カムシャフトの振動が、トヨタ自身の基準をクリアできなかったばかりではなく、スーパーチャージャーで強制掃気する排気ガスの規制を突破する触媒の開発も難航し、結局はお蔵入りになりました。
一応、同じ1989年の東京モーターショーで発表された新型ミニバン「プレビア」、1990年に日本でも発売された初代「エスティマ」には、通常の4ストロークエンジンが搭載されており、S2エンジンがモノにならずとも市販前提ではあったようです。
しかし、搭載した2.4リッター直4DOHCエンジン「2TZ-FE」は、同じく床下にエンジンを搭載するフルキャブオーバー商用車にも対応するRZ系をベースに開発したもので、乗用車用としてはアンダーパワーなうえに、騒音/振動面でもほめられたものではありません。

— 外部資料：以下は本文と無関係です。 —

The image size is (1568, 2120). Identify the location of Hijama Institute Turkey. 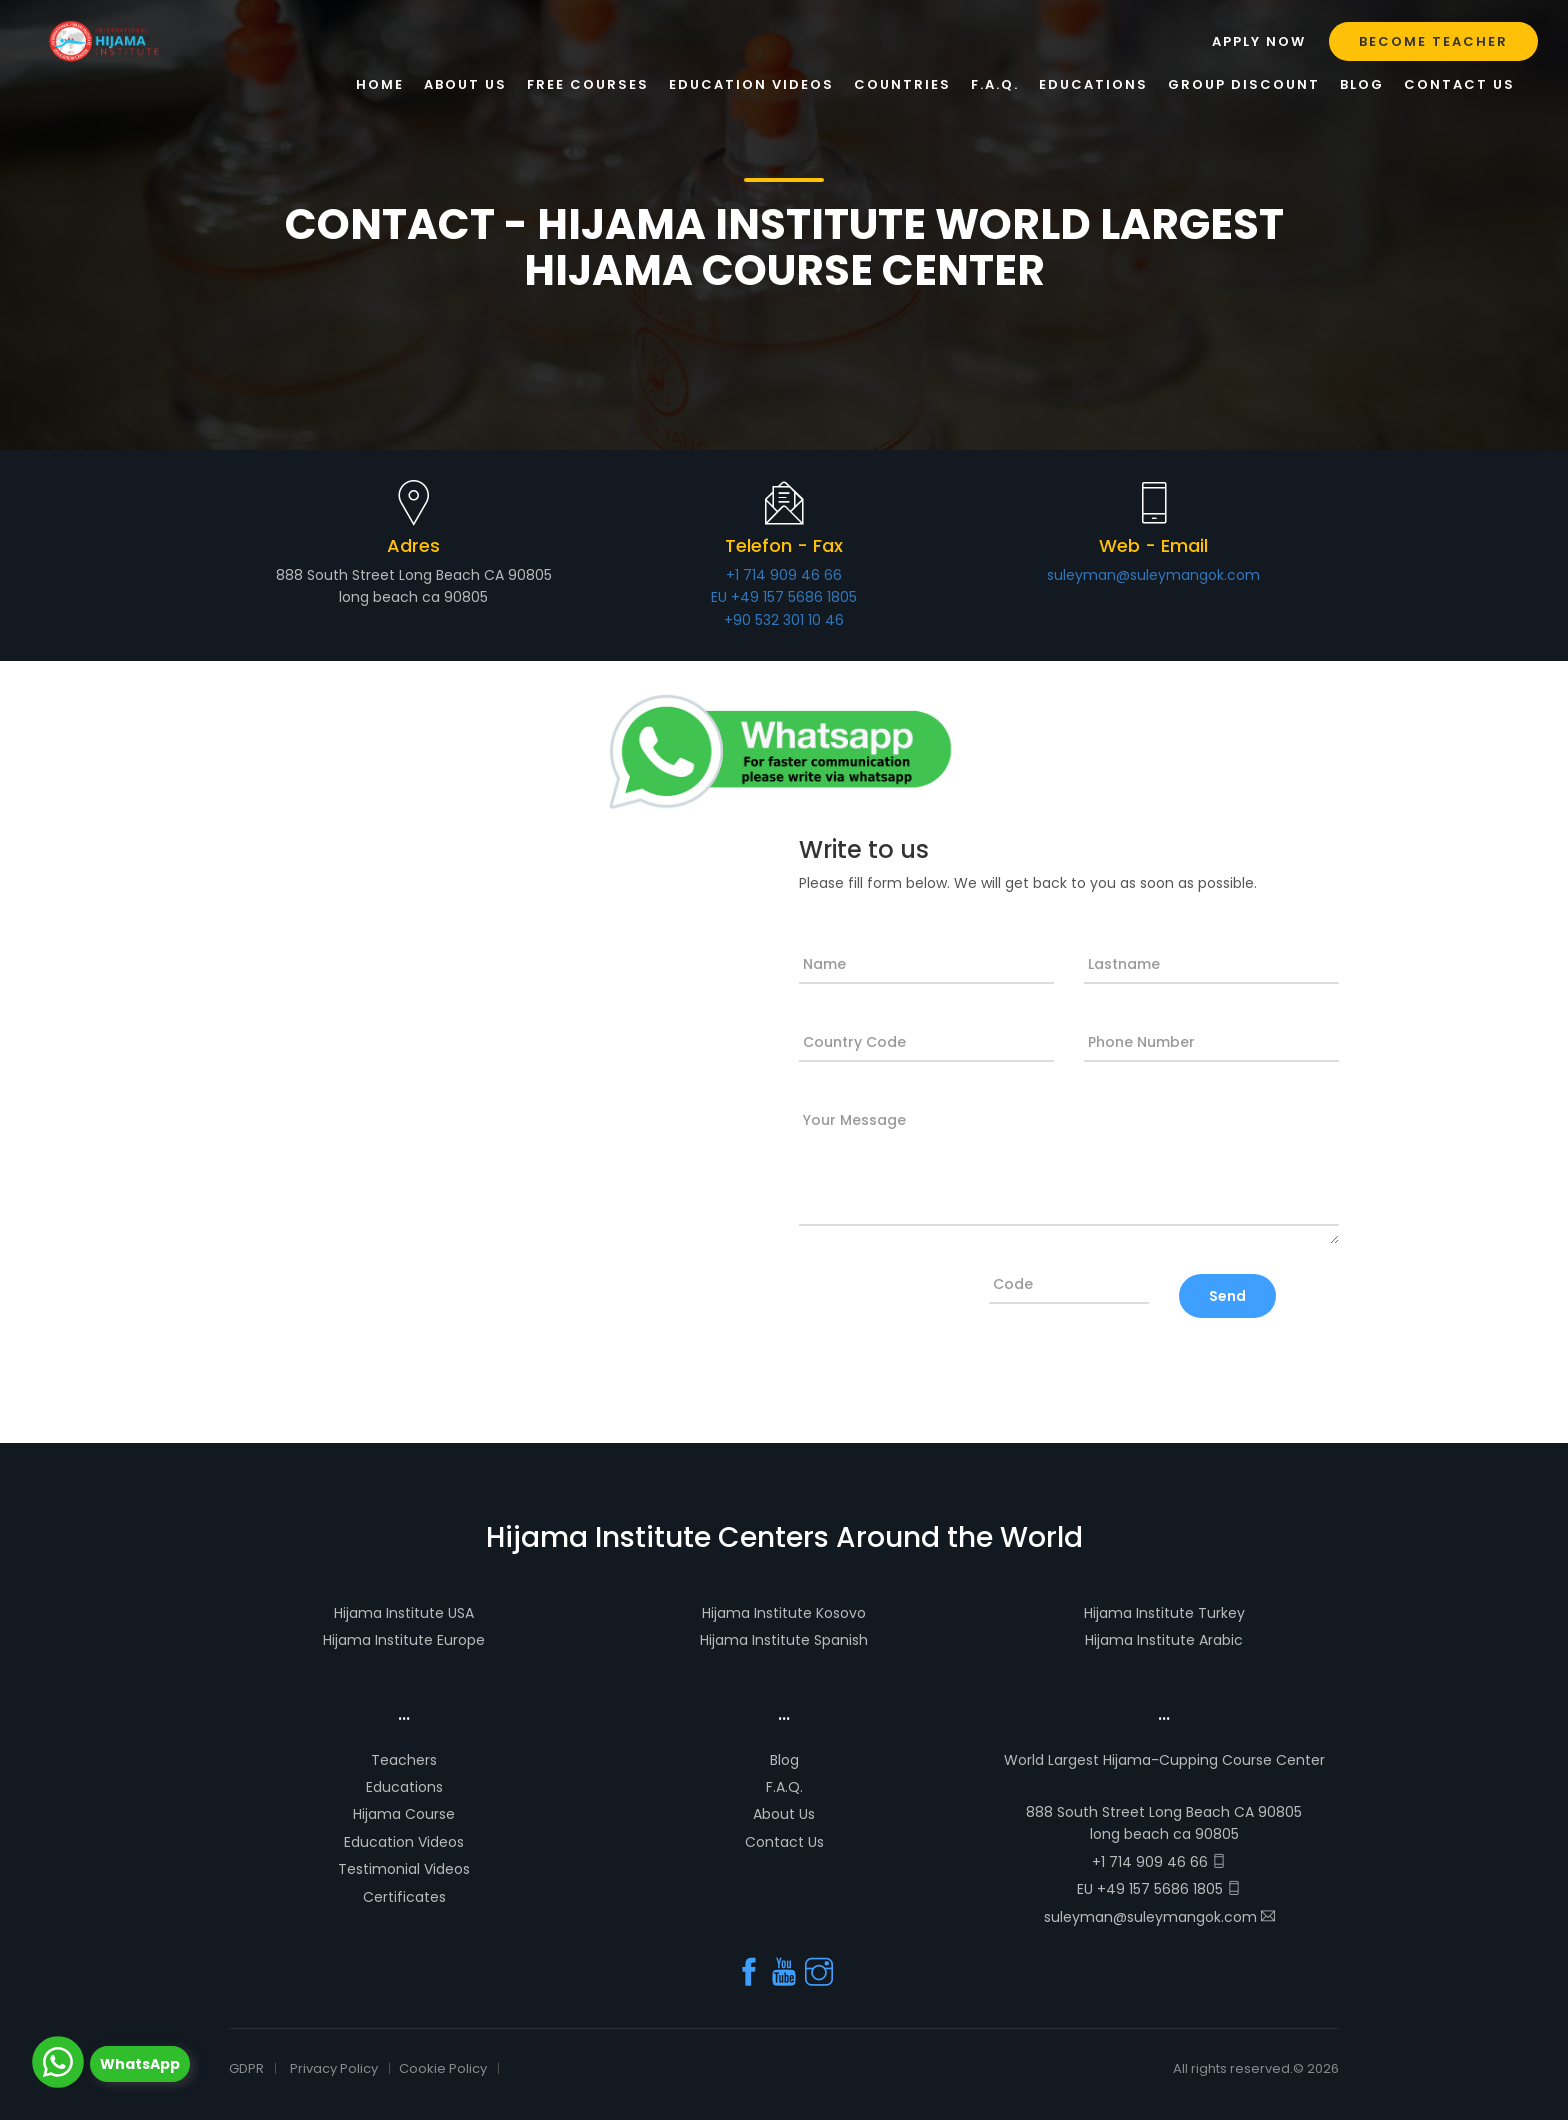
(1164, 1613).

後にスーパーチャージャーを組み込んだ「2TZ-FZE」搭載車を追加し、アンダーパワーはいくらか解消したものの、まるで商用車のように床下で唸るエンジンの騒音や振動はついに解決せず、S2エンジン搭載を前提としたエスティマの欠点であり続けました。
成功した縮小版、ルシーダ/エミーナ
さらに、全長4.7m超、全幅1,800mmという今なら大したことのないサイズも、1990年代前半当時の日本では「デカすぎる」と酷評の元であり、大型高級車として考えようにも、床下では車格に対して不相応にみすぼらしいエンジンが唸っています。

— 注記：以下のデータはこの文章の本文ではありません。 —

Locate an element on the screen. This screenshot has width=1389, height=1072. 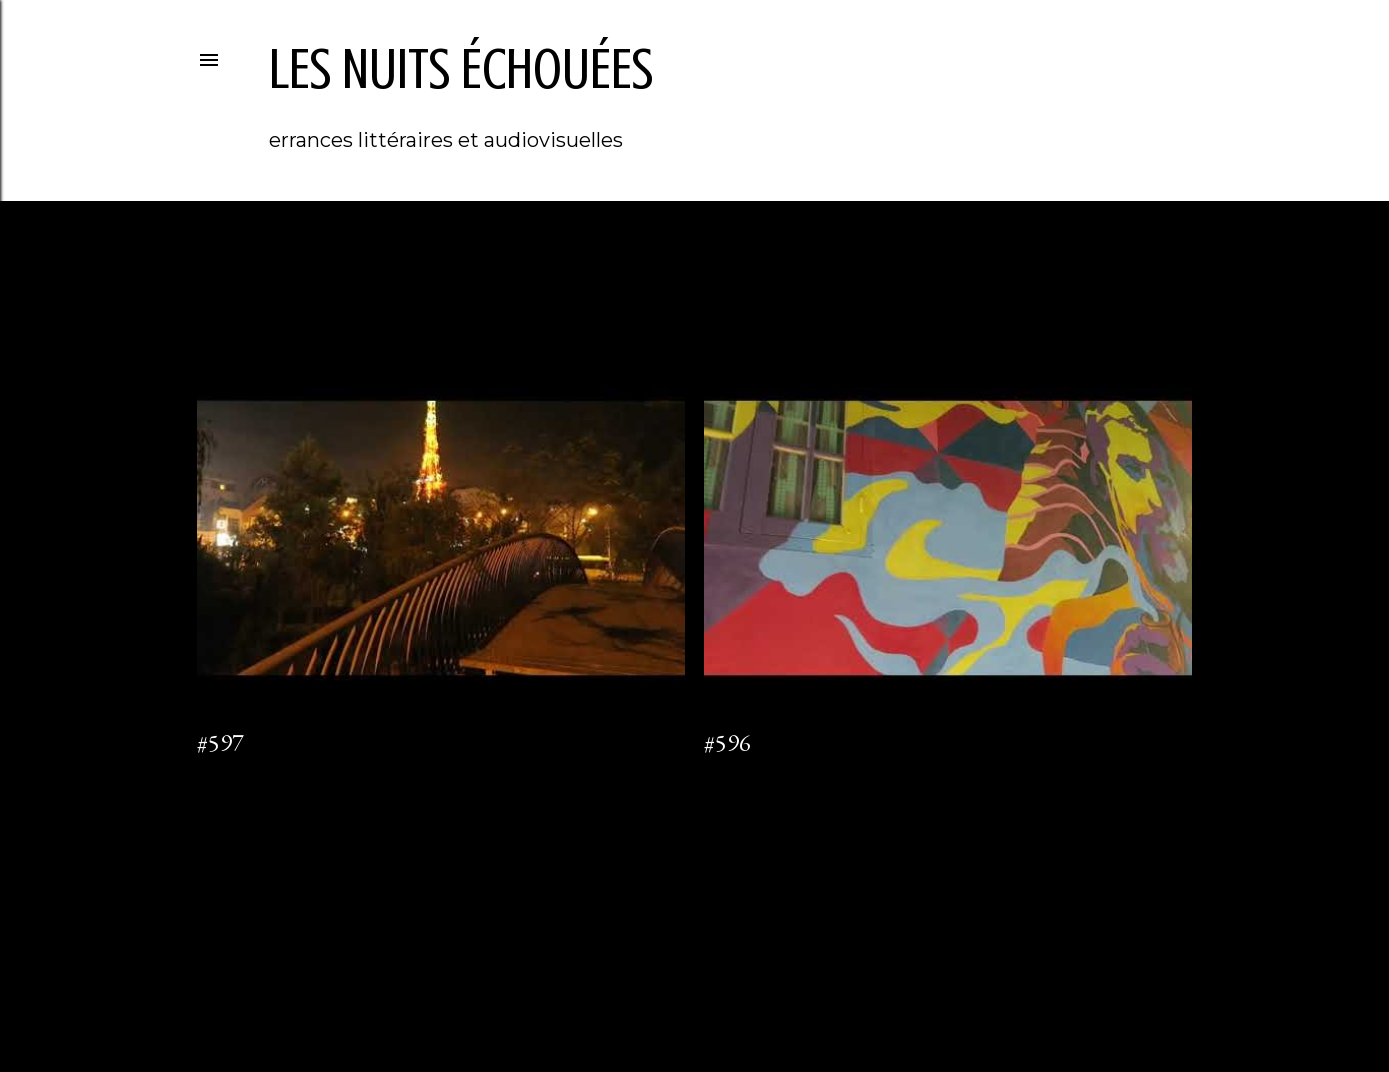
Articles plus anciens is located at coordinates (1105, 855).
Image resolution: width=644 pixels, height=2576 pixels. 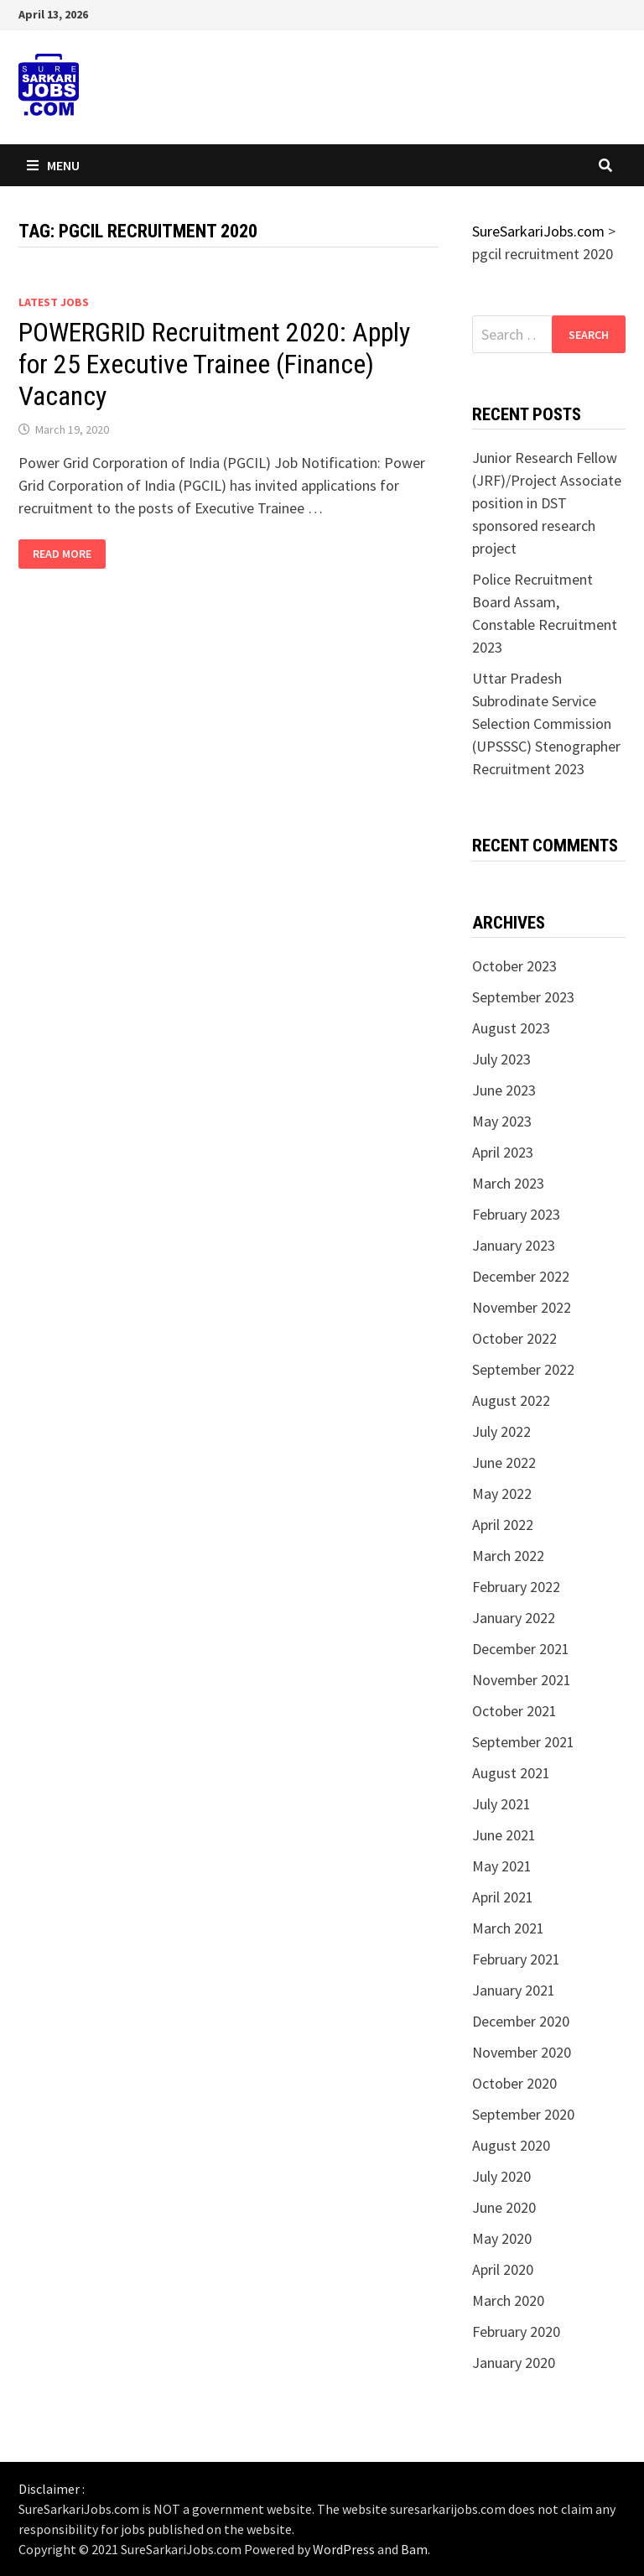 What do you see at coordinates (508, 2300) in the screenshot?
I see `March 2020` at bounding box center [508, 2300].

後にミニバンレースではオデッセイと激闘を繰り広げるなど、ミッドシップレイアウトによる走行性能自体は優れていたものの、本来のミニバンとしては評価がイマイチだった初代エスティマですが、転機となったのは1992年に発売された5ナンバーサイズの縮小版です。
エスティマを販売していた販売チャンネル向けに、同車の弟分として開発され、トヨタ店向けは「エスティマエミーナ」、カローラ店向けは「エスティマルシーダ」として発売され、姿形はエスティマそのもの、全長をちょっと縮めたほか、全幅はぐっと細く1,690mm。
当時のRVブーム(※)に乗って、商用車ベースのミニバンがそれこそ商用1BOXベースでも売れるようになったので、エスティマも5ナンバーサイズなら活路があると見込まれてのナローボディ化でしたが、これが大当たり!
(※誤解がありますが、RVとは現在のSUV以外に、ミニバンやステーションワゴン、トールワゴンなども含みます)
燃費が悪い2.4リッタースーパーチャージャーエンジンの代わりに搭載した、2.2リッターディーゼルターボもトルクフルで好評で、これが日本における初代「エスティマ」の代表モデルとなりました。
あの頃の日本で見かけた「エスティマ」の大半はルシーダ/エミーナで、たまにフルサイズの元祖エスティマを見かけると、迫力のあるワイドボディでアメ車のように感じたものです。